There have been worse border tragedies since, but this one loomed large at the time, both because of the number of men who died and the embarrassment it caused both nations. "It was the largest manhunt in Border Patrol history," Urrea tells BookPage from his home in Naperville, Illinois, just outside of Chicago. "It was a historic event. I think it was exacerbated by the fact that the survivors turned around and sued the United States. It would have led to some serious border changes if 9/11 hadn't happened."

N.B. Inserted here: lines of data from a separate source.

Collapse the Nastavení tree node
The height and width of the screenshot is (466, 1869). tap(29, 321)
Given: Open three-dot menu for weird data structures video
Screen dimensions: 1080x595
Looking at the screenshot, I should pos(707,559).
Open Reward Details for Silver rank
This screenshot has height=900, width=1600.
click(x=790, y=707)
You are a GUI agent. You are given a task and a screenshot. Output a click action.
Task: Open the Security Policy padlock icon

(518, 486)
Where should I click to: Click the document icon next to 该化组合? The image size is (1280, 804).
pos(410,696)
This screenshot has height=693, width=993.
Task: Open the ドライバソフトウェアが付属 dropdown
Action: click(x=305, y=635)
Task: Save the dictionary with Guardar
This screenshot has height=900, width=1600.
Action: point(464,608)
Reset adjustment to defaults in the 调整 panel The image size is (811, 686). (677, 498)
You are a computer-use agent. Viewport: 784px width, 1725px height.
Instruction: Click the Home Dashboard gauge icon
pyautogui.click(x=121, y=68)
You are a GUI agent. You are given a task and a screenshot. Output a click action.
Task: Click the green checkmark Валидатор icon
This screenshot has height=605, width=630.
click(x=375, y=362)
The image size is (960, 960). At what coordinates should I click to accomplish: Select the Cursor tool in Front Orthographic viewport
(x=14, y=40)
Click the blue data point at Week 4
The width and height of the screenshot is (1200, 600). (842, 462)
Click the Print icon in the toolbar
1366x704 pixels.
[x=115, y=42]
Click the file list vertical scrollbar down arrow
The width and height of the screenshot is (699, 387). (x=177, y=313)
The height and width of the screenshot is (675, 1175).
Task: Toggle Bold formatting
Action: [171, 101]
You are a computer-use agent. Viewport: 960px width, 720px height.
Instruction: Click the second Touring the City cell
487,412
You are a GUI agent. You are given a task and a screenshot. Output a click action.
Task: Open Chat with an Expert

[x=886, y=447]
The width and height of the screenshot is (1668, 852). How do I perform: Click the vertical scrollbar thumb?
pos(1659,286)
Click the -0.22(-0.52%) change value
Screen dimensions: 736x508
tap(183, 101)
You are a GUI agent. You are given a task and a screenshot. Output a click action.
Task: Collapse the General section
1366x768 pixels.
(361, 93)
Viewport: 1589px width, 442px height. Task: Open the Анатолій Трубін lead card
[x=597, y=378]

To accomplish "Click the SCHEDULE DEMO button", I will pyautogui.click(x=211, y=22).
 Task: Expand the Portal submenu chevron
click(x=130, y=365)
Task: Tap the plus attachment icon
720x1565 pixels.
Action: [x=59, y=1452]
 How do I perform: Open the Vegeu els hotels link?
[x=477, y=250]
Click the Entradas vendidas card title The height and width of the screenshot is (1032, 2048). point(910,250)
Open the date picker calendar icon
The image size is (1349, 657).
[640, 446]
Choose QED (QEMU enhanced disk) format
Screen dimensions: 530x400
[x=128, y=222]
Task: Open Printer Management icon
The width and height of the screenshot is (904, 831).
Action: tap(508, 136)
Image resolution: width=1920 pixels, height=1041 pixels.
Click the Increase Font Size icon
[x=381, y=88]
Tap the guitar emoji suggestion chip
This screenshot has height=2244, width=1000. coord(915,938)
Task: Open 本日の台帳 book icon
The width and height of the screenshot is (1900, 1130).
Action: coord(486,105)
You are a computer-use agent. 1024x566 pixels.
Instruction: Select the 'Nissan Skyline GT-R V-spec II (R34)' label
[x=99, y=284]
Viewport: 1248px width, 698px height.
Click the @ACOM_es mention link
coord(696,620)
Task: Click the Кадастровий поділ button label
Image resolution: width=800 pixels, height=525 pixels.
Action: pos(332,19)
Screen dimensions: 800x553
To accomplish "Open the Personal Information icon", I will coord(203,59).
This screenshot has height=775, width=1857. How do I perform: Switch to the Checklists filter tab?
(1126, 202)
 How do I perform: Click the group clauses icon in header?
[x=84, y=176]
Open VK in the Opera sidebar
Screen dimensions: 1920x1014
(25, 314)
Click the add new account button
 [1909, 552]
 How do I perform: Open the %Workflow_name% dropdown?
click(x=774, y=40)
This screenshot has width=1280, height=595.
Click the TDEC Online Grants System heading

The most harrowing segment of the book is Urrea's step-by-step account of the effect on the men's bodies as the sun relentlessly drains them of all moisture. "I had no idea how bad it was," he says. "I guess I thought you die of thirst. I was always thinking of those desert movies, like The Flight of the Phoenix, where Jimmy Stewart is walking around with chapped lips. I didn't really think about what happens to your body. That came from seeing the actual death pictures. When you go in those archives, they've got a baggie—a Ziploc baggie where they put whatever the guy was carrying when he died. So their files still smell like rotting flesh. When you're looking at the pictures of their autopsies, you're smelling their bodies at the same time. It's just overwhelming to realize how those guys suffered and how crazy some of them were when they died [like] trying to bury themselves. One guy was naked and had tried to swim in the dirt."

It was not the magnitude of tragedy, however, that got Urrea involved. "It actually began with my editor at Little, Brown, Geoff Shandler," a native of New Mexico who had read all of Urrea's books and thought the story might interest him. "He asked me if I wanted to look into it and see if there was something to write about. Of course, there was." Already an acclaimed poet, short story writer and essayist, Urrea says the yearlong project called for a major shift in his approach to writing. "I wasn't used to doing narrative investigative reporting. All I could think to do was actually go there and just try to get in places. That's how it worked out and partially why it took so long."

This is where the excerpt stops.